===== Material supplied =====

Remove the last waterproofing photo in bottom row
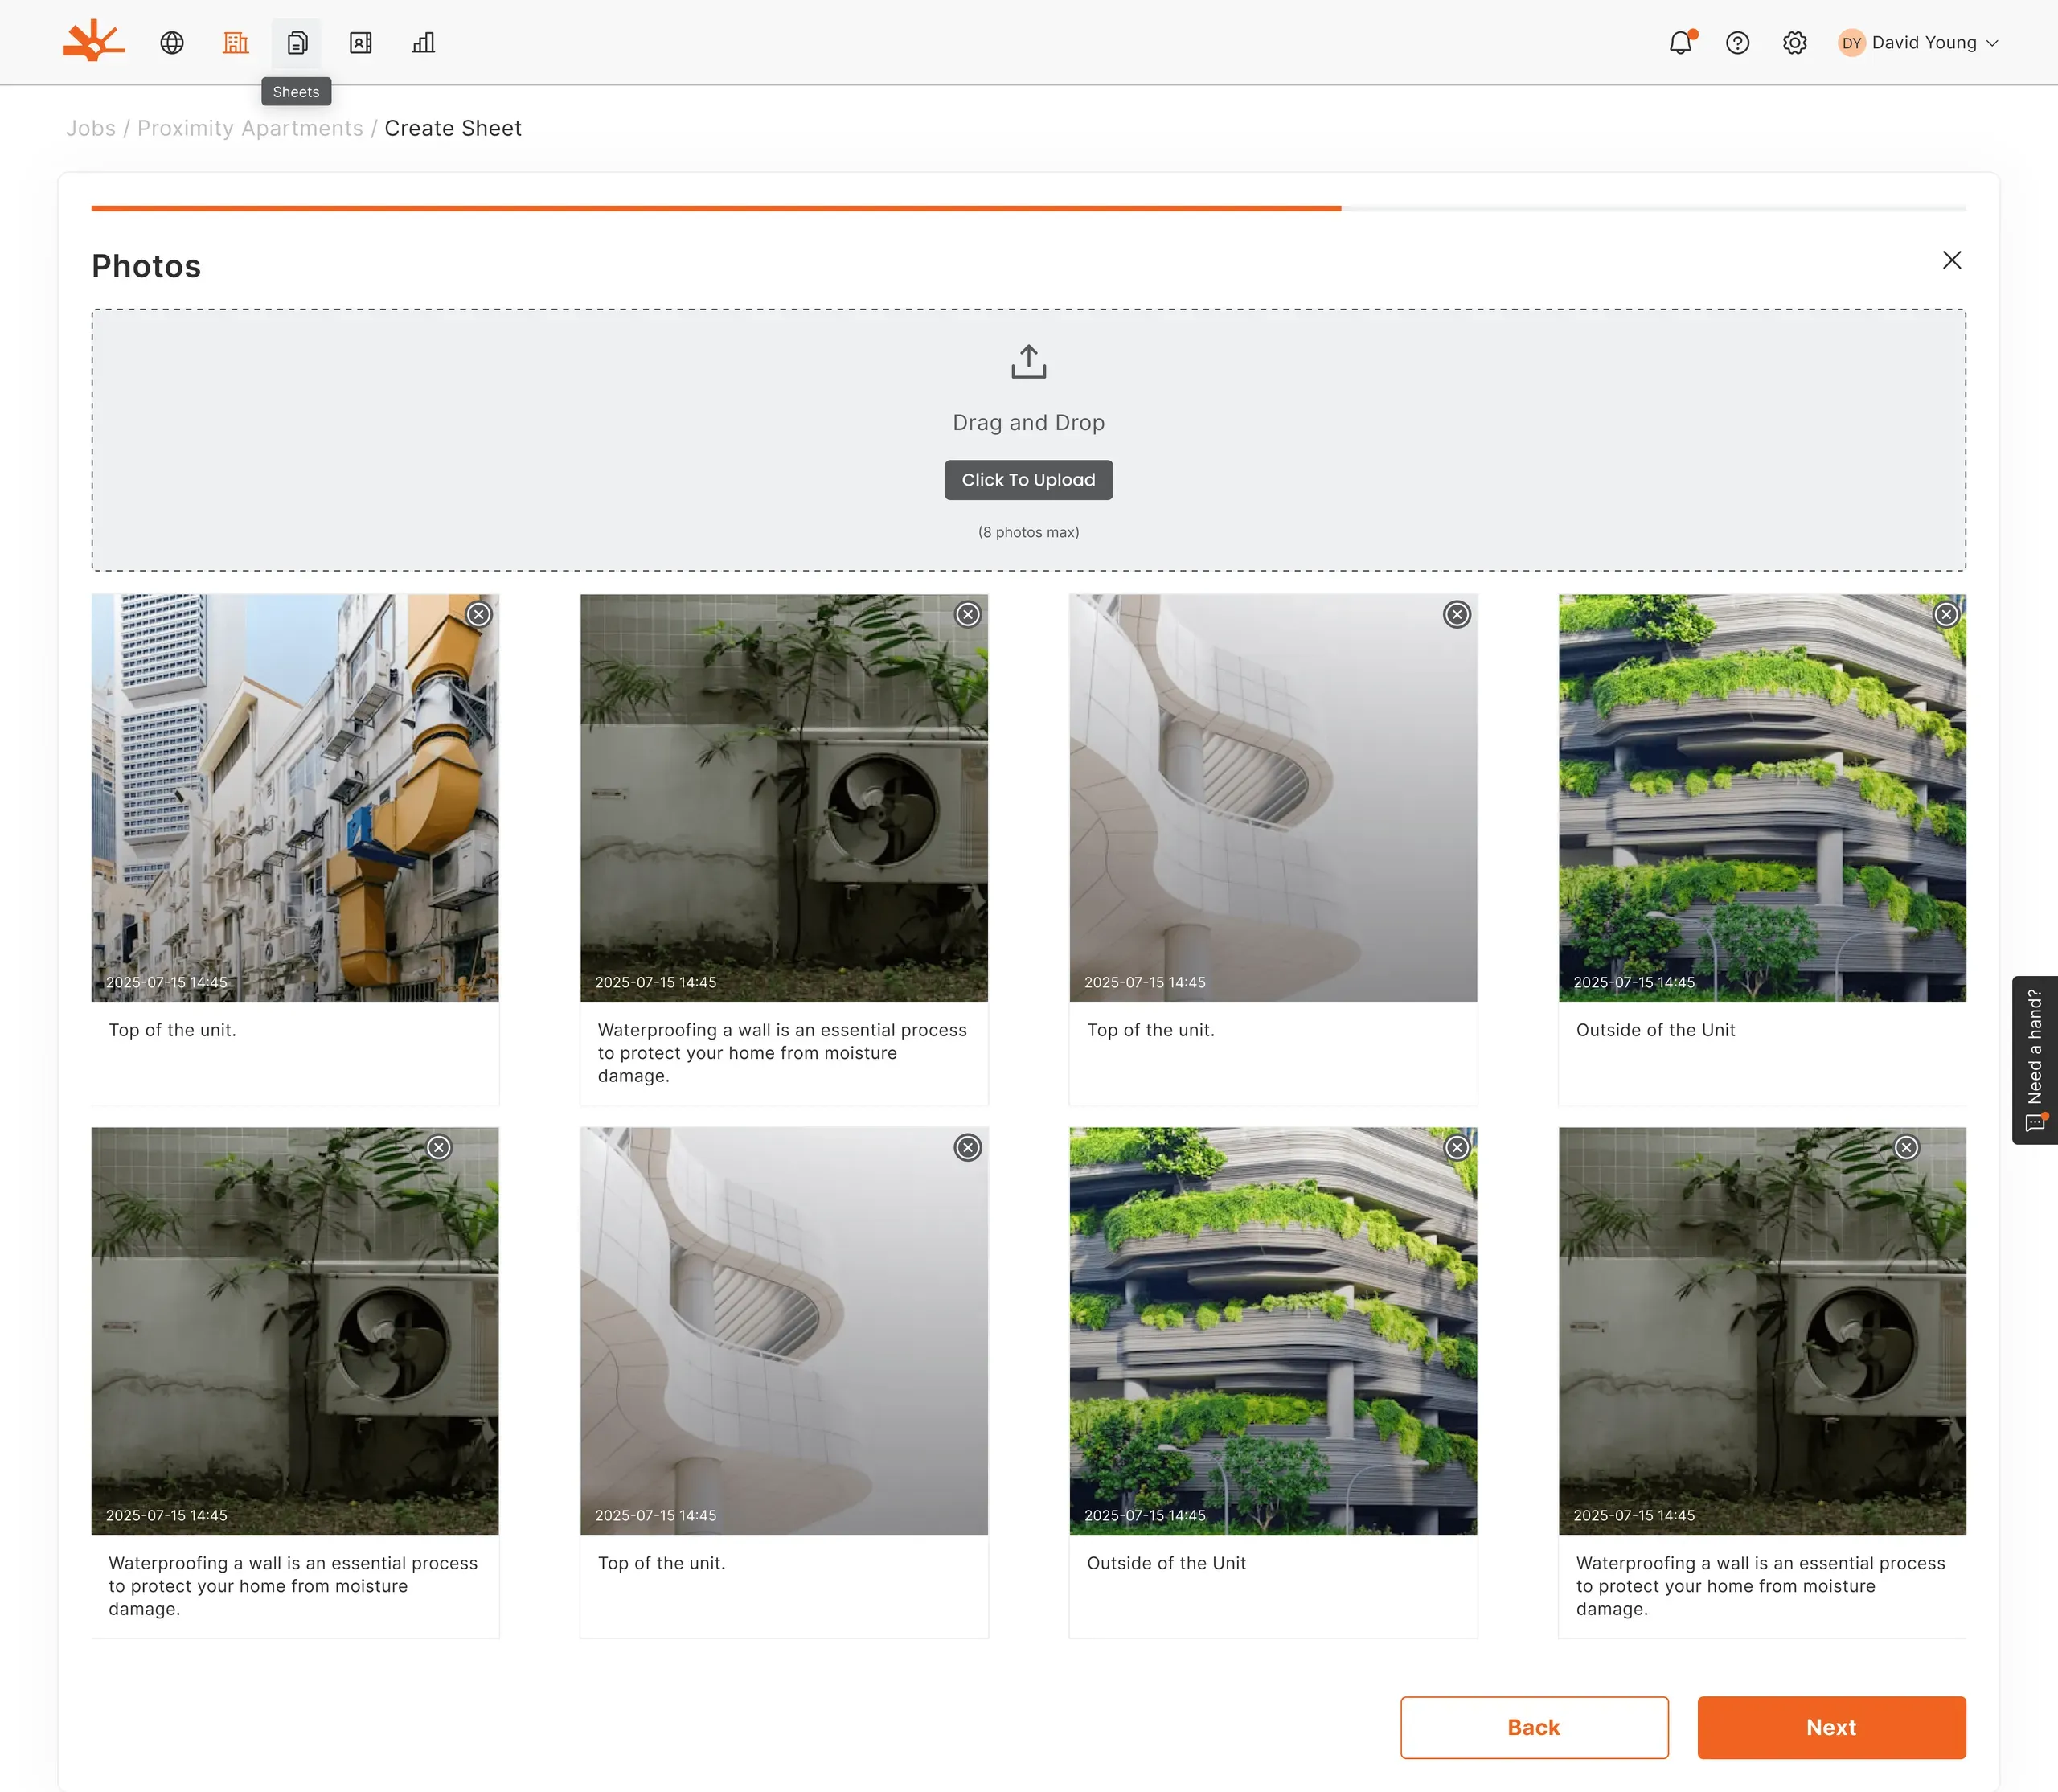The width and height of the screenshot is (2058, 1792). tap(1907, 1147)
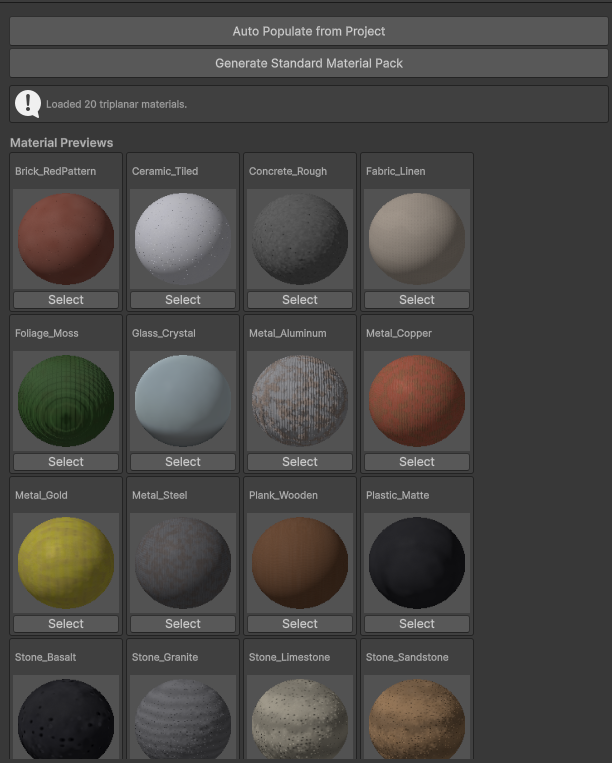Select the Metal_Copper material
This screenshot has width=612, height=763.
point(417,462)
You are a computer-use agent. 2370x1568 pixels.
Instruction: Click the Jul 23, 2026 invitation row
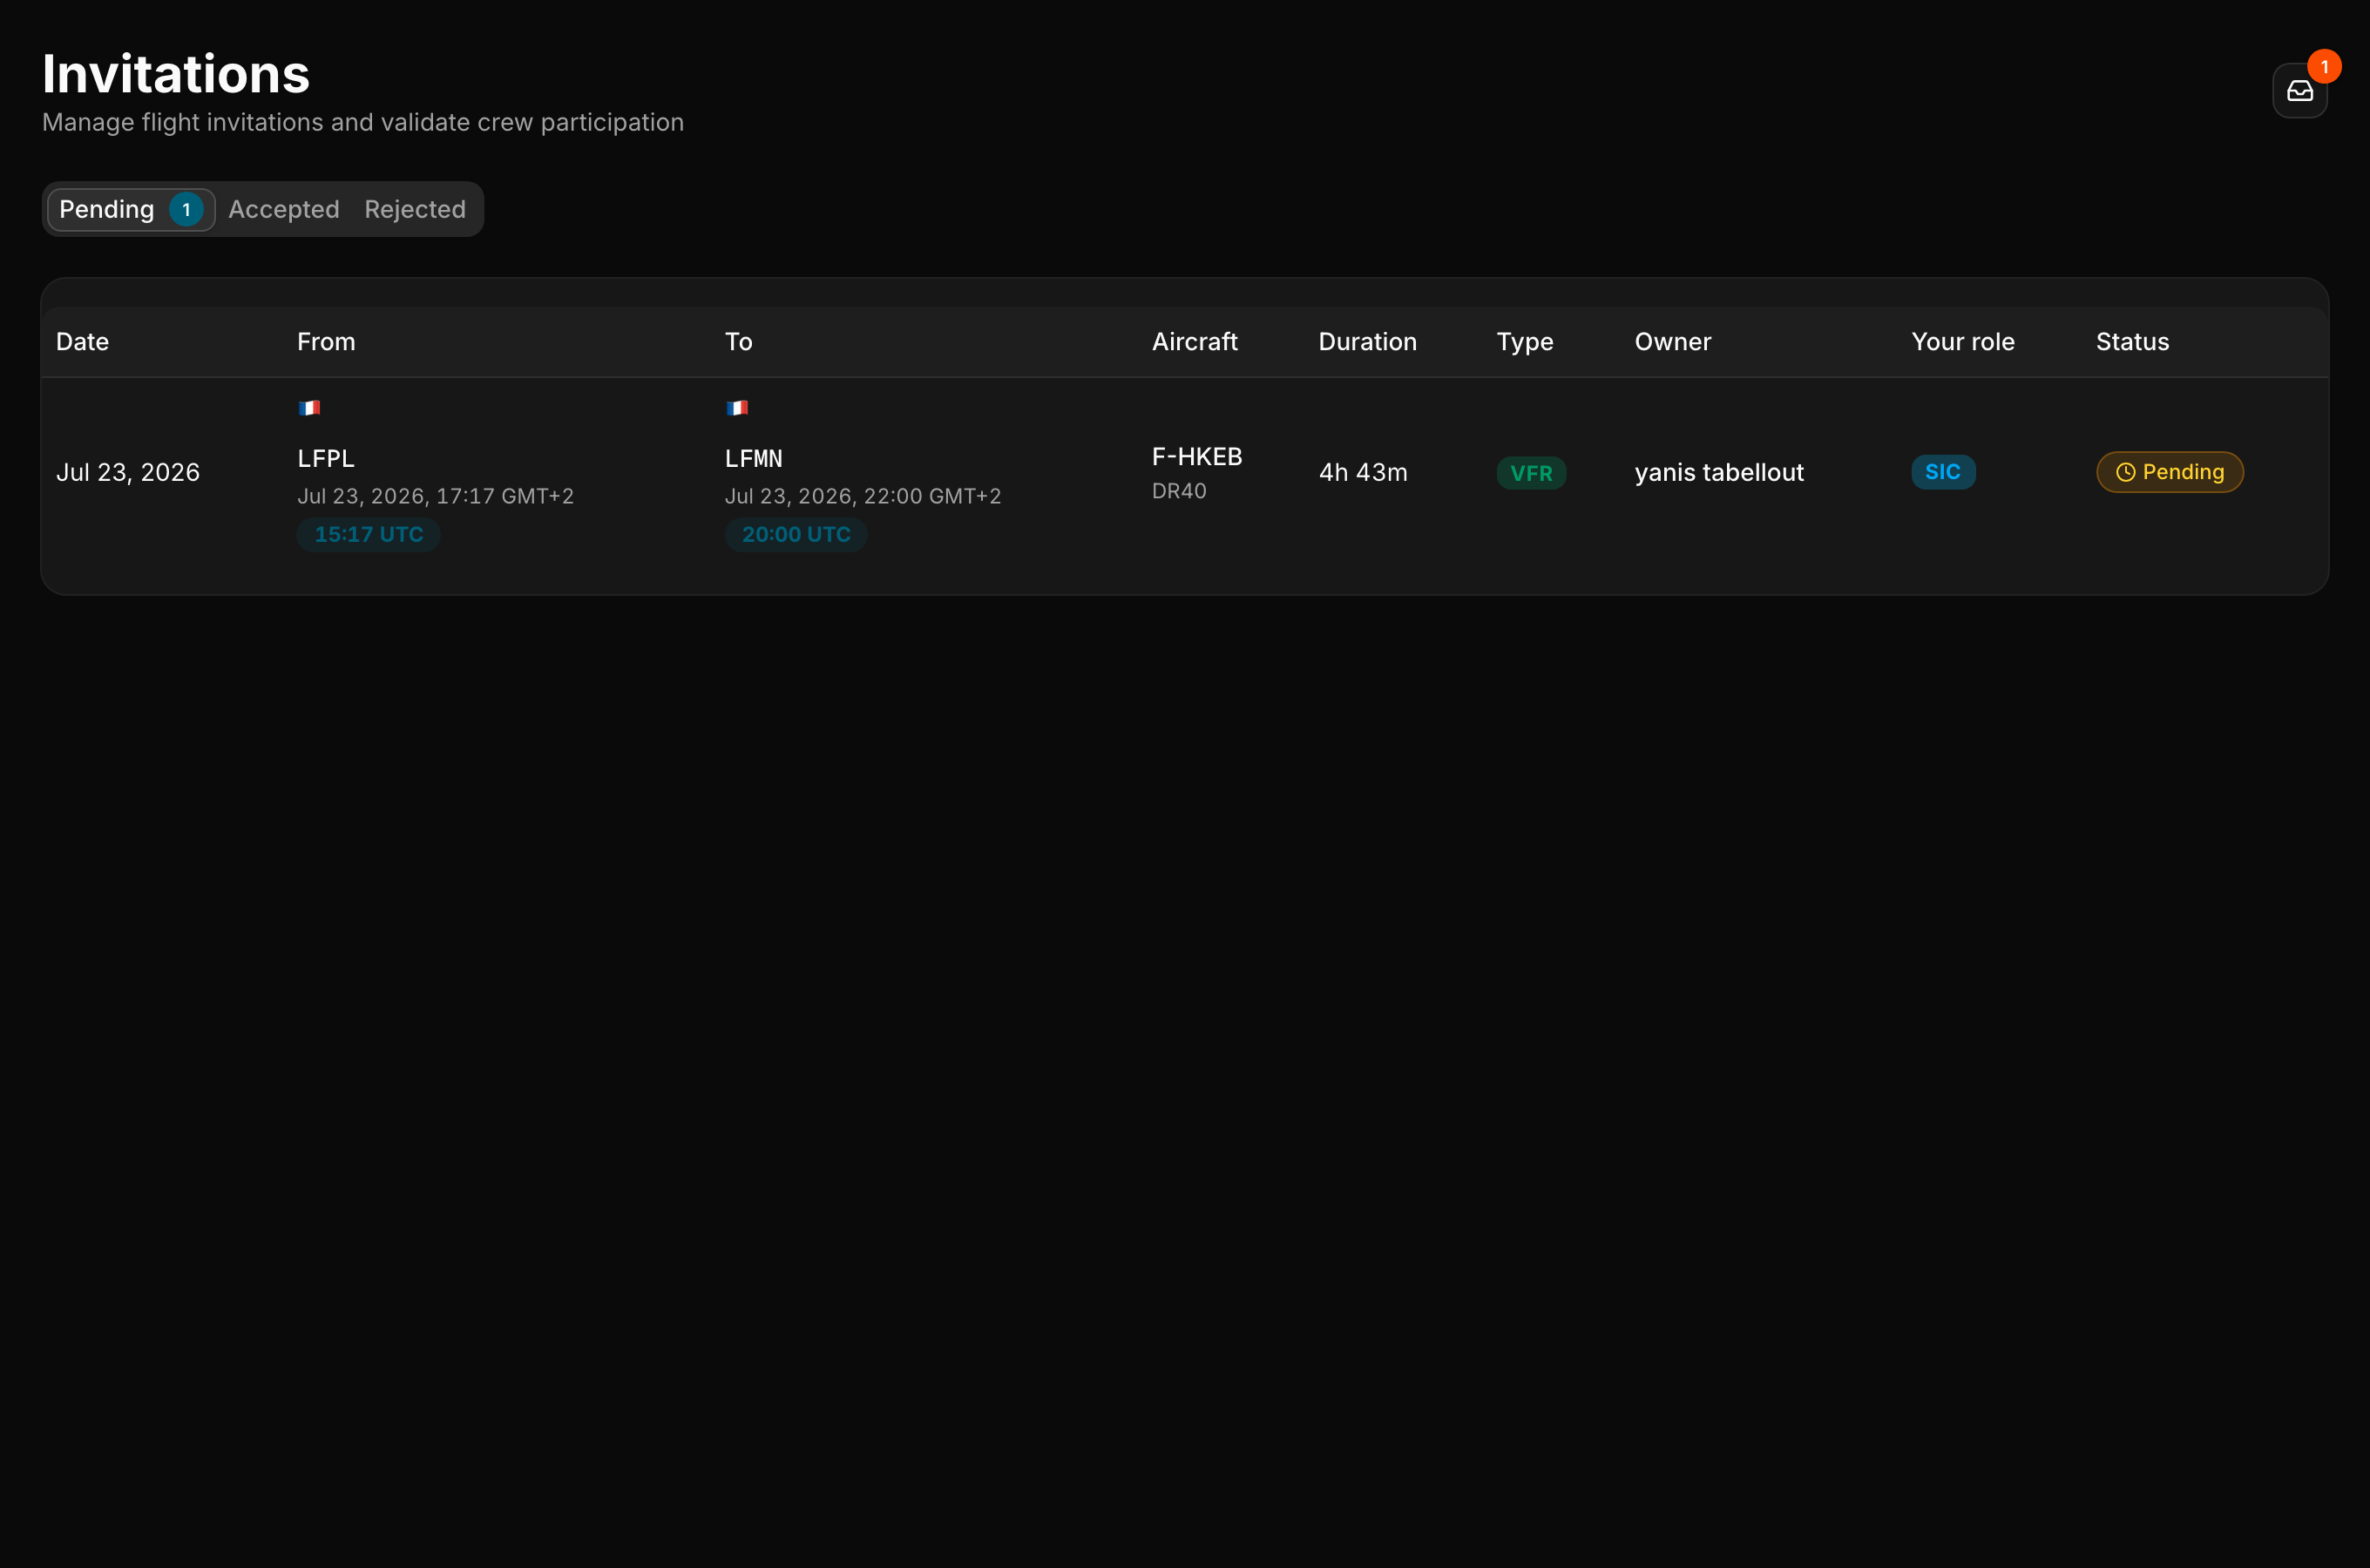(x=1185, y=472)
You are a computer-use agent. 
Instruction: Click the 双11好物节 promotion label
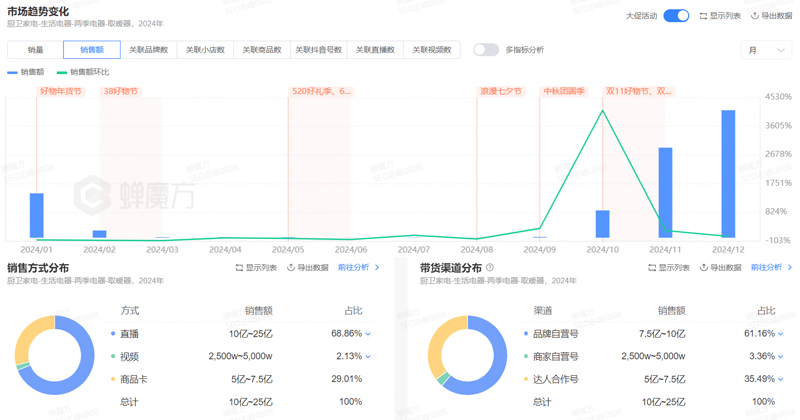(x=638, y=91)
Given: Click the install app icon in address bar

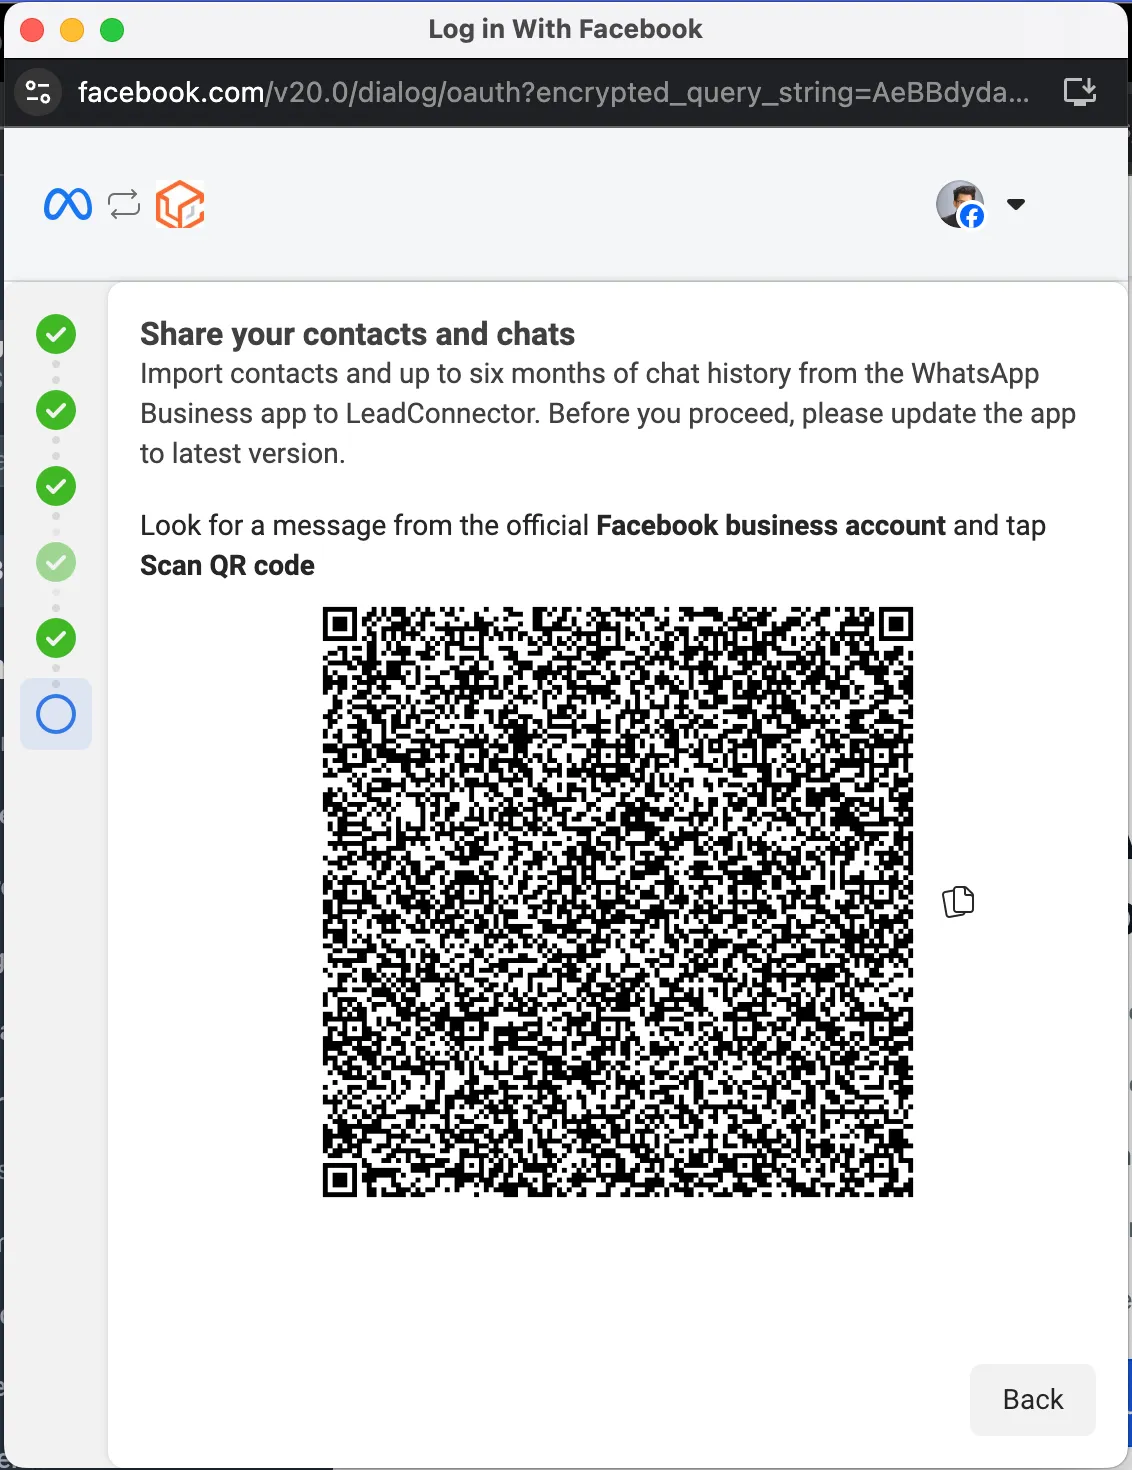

=====

◆ **Exercise aim**:
Scan the data above and copy each line containing the word "agent".

◆ **Output of the task**:
You are a computer-use agent. 2370x1568 pixels.
You are a computer-use agent. 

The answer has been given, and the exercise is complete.